TASK GOAL:
Answer these questions from the court opinion passage:
1. Which case does the court cite for the phrase "informed judgment"?
2. How old was Eric Peterson's robbery conviction?
3. After how long does evidence of a conviction become inadmissible for impeachment, and from which date is that period measured?

DOCUMENT PASSAGE:
○ ○ ○ ○ ○
Finally, although at trial the complaining witnesses could not recall with exactness the descriptions they had given the police on the night of the incident, we do not believe this materially diminishes the reliability of the identification. In our view, “informed judgment” (People v. Blumenshine (1969), 42 Ill. 2d 508, 513, 250 N.E.2d 152, 155) is inferable from the record that an independent origin for the complaining witnesses’ in-court identification has been clearly and convincingly established so as to assuage any risk of misidentification. (People v. McTush.) Accordingly, we conclude there is no basis for reversal on the ground asserted.
Defendant next contends that the trial court’s failure to exclude Eric Peterson’s 18-year-old robbery conviction for impeachment purposes is reversible error. The State maintains that the error is harmless. We agree.
Evidence of a conviction is not admissible for impeachment purposes if a period of more than 10 years has elapsed since the date of conviction *919or of the release of the witness from confinement, whichever is the later date. (People v. Montgomery (1971), 47 Ill. 2d 510, 268 N.E.2d 695.) However, where the jury’s verdict would not have been influenced by the admission of the prior conviction as impeachment evidence, the error is harmless. People v. Vaughn (1978), 56 Ill. App. 3d 700, 371 N.E.2d 1248.
○ ○ ○ ○ ○
DATA SHOWN:
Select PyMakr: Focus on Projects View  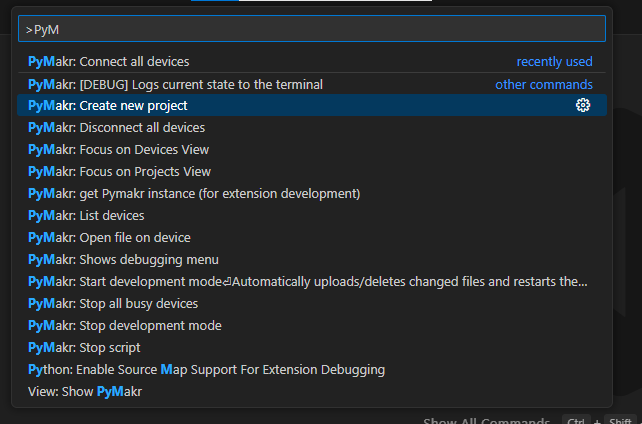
○ ○ ○ ○ ○
THE COMPLETED TASK:
1. People v. Blumenshine (1969), 42 Ill. 2d 508, 513, 250 N.E.2d 152, 155.
2. It was 18 years old.
3. After more than 10 years, measured from the date of conviction or the date of the witness's release from confinement, whichever is later.